Il legno è vecchio, la botte è vuota, e tuttavia contiene ancora un po’ di vino. Quanto poco ci vorrebbe a buttarlo, a sbaraccare tutto? Non ci vorrebbe nulla. Nessuno avrebbe da ridire. Si farebbe spazio per chi ne ha bisogno – e tutti, intorno, hanno un disperato bisogno di spazio. Ma Sapo Matteucci decide di prendersi cura di quel vino rimasto, e vi si dedica con una forza e un coraggio e una pazienza e una perseveranza e una sincerità che non ha mai riservato a nient’altro in tutta la sua vita. Lo fa invecchiare. Lo imbottiglia. Lo porta in tavola e ce lo serve – e quel vino è questo romanzo, ed è portentoso. Sapo Matteucci non ne è solo l’autore: ne è anche il protagonista, e ci racconta senza infingimenti il tramonto di un uomo – il suo tramonto – come solo grandi scrittori ogni tanto riescono a fare, alla fine della loro carriera. Solo che della carriera di Sapo Matteucci questo romanzo è l’inizio, perché si tratta del suo esordio. Nella zona di guerra più banale e crudele della nostra avventura terrena, la famiglia, là dove ogni cosa è destinata a diventare conflitto, recupera la gioia originaria che tutti perdiamo di vista, quella dell’essere al mondo, e canta il legame esilarante e struggente con tutto ciò che al mondo lo trattiene.

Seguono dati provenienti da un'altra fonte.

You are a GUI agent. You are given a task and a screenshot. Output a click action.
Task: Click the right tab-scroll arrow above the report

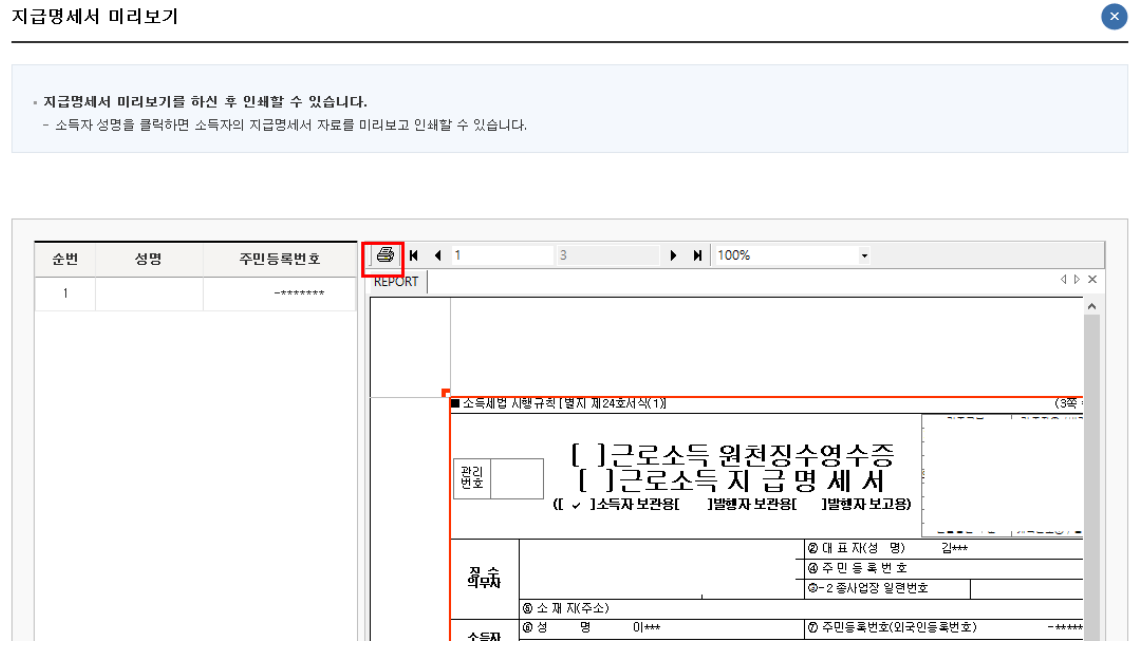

Madri, padri, cani, figli, conigli, rotture di coglioni danzano in queste pagine con traboccante, dissipante vitalità, descritti da un occhio che ama senza alternative e da una lingua che batte con grazia le piste della grande letteratura.
Quella grande letteratura di cui Sapo Matteucci si è nutrito per cinquant’anni senza mai attentarsi di produrla, e che infine gli è scivolata fuori tutta insieme in questo libro, come quando c’è di mezzo il destino.